Louailles n’a aucun secret pour elle, en principe. Mais, depuis les élections européennes du 9 juin, madame la maire n’est plus sûre de rien. La commune rurale de 714 habitants a voté à 55,82 % pour le Rassemblement national (RN), soit l’un des meilleurs scores atteints par le parti de Jordan Bardella sur le territoire sarthois. « Avant, je devinais comment les familles votaient, mais, depuis quelques années, c’est le brouillard », confie-t-elle, assise dans le modeste bureau municipal où elle reçoit ses administrés. L’insécurité ? « Un petit cambriolage de temps en temps. » En revanche, les émeutes de l’année dernière ont marqué. Louailles est resté calme, mais, à 55 kilomètres de là, l’hôtel de ville de Coulaines (7 500 habitants) a été incendié. Les images ont tourné en boucle.
Martine Crnkovic a été surprise par le nombre de jeunes venus déposer un bulletin dans l’urne, le 9 juin. Et le résultat final reste un choc. Pêle-mêle, l’élue liste les raisons avancées pour choisir le RN : donner un coup de pied dans la fourmilière ; essayer ce qui n’a jamais été tenté ; dégager Emmanuel Macron, « cible des colères liées aux fins de mois difficiles et à ce sentiment de trahison et d’abandon », complète-t-elle. Mais cette républicaine ne se remet pas de son échange avec un garçon de 20 ans à peine. « Il m’a dit : “Jordan, il porte des Nike, il est sur TikTok, il est comme nous !” Cette superficialité fait peur. Les gens sont paumés… »
Tête de pont
Comme d’autres élus locaux, Martine Crnkovic a bien senti que la Sarthe, ancrée à droite – même si Le Mans est dirigé par le socialiste Stéphane Le Foll – « poussait vers l’extrême ». Le RN y a d’abord décroché des conseillers municipaux en 2014, puis des élus régionaux en 2015. Lors des élections législatives anticipées, une nouvelle étape pourrait être franchie avec l’envoi d’un ou plusieurs candidats à l’Assemblée nationale. Depuis des années, le département est considéré par le RN comme une tête de pont vers la Bretagne, longtemps réticente à voter pour l’extrême droite mais dont les digues cèdent désormais.

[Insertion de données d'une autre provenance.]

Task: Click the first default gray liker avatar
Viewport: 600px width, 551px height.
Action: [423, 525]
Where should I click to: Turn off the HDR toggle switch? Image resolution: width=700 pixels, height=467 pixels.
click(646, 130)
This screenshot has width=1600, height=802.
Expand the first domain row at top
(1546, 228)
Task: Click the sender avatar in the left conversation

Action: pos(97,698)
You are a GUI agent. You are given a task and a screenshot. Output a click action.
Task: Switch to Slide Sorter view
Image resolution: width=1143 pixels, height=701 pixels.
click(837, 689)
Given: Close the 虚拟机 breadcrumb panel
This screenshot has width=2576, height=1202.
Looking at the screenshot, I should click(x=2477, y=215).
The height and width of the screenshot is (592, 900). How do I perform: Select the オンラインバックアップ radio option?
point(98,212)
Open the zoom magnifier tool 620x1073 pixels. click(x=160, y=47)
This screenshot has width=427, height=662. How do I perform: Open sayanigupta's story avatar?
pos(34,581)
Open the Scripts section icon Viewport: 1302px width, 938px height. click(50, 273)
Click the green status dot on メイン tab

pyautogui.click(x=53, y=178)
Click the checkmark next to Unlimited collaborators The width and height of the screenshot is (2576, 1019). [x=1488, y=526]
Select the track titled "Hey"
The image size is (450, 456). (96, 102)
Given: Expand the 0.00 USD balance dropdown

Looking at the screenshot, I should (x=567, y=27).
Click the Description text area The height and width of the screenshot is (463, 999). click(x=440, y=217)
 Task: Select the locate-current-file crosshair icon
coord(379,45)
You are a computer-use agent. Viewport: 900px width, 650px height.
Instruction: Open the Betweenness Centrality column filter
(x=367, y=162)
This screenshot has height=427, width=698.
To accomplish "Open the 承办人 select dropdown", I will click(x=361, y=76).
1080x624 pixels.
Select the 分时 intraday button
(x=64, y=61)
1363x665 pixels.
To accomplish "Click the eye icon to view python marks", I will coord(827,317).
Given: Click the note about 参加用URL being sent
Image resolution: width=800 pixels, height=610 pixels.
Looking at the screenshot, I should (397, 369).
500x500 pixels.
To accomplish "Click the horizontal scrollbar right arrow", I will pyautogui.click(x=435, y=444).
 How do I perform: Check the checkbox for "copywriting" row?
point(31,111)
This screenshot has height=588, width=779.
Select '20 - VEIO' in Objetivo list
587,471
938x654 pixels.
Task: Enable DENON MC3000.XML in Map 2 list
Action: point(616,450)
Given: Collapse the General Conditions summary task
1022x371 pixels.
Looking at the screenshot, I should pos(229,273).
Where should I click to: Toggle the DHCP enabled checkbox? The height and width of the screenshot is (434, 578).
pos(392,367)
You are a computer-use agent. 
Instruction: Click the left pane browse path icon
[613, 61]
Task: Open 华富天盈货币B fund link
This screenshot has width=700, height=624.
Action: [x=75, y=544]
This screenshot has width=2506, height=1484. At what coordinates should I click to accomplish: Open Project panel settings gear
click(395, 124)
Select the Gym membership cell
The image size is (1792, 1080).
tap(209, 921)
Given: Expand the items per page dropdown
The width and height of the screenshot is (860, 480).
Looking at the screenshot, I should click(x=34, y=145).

Aujourd’hui, le RN vise principalement deux des cinq circonscriptions, dans le sud du département, où il avait échoué de peu en 2022. Dans la 3e circonscription, principalement rurale, l’arboriculteur Eric Martineau (MoDem) avait battu de 704 voix Bruno Pinçon, alors RN mais exclu depuis. L’écart était plus serré dans la 4e, où la candidate La France insoumise (LFI), Elise Leboucher, novice en politique, l’avait emporté de 87 voix face à Raymond de Malherbe (RN), lui aussi exclu pour des bisbilles internes.